Zika infection caused an epidemic in Brazil beginning in 2015 and has since been reported in most Latin American and Caribbean countries as well as some southern U.S. states and Puerto Rico. In a review and separate analysis, two research groups present updates and gaps in our knowledge of Zika-related microcephaly.
While most Zika infections occur via Aedes mosquitoes (globally prevalent in tropical and subtropical areas, putting as many as 3.6 billion individuals at risk), sexual transmission has been documented, and the virus can persist in semen for several months. Transmission can also occur through blood transfusions.
Most cases of Zika infection are asymptomatic or present as a self-limited febrile illness, often accompanied by rash, conjunctivitis, and malaise. In pregnant women the virus can infect the fetus, targeting neuronal progenitor cells and causing subsequent brain malformations, most commonly microcephaly and calcifications.
Zika infection caused an epidemic in Brazil beginning in 2015
However, the spectrum of the disease appears wide, and some infants who appear healthy at birth may exhibit developmental delay or other neurological complications. Diagnosis of Zika infection is complicated by cross reactivity with antibodies to related viruses (dengue and chikungunya) that share the same geographic distribution.

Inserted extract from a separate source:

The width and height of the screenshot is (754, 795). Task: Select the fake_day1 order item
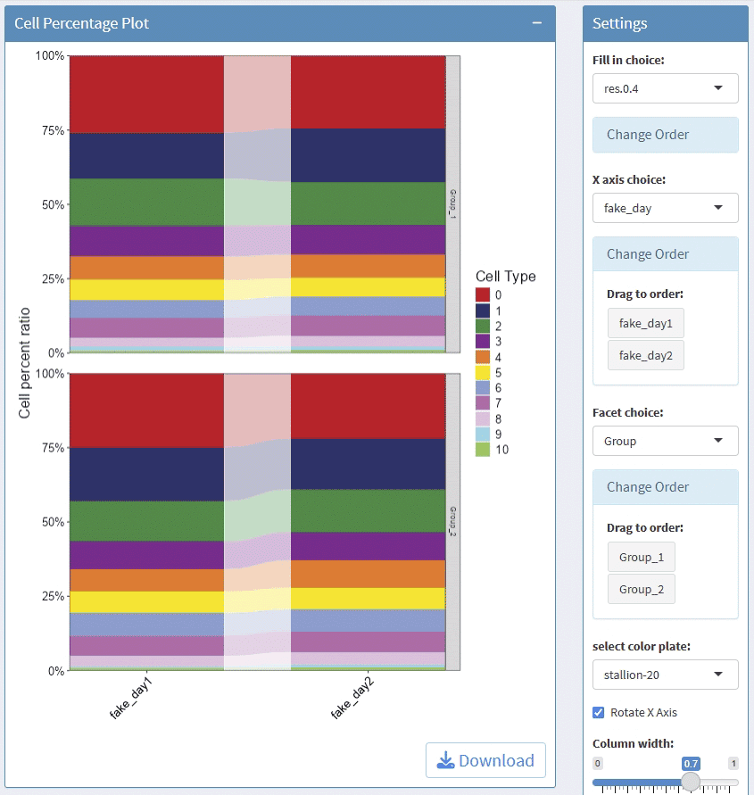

Among the many things we still don’t understand about Zika infection is the geographic and temporal variability in risk for microcephaly seen across the Brazilian epidemic. Surveillance from 2015 through 2016 identified >41,000 cases of infection in pregnant women and 1950 confirmed cases of infection-related microcephaly in their offspring.
However, the risk for microcephaly was 50 per 10,000 live births during the 2015 epidemic but only 3 to 15 per 10,000 live births in 2016. In addition, notable geographic variation yielded the highest rate of microcephaly cases in the northeast region of Brazil.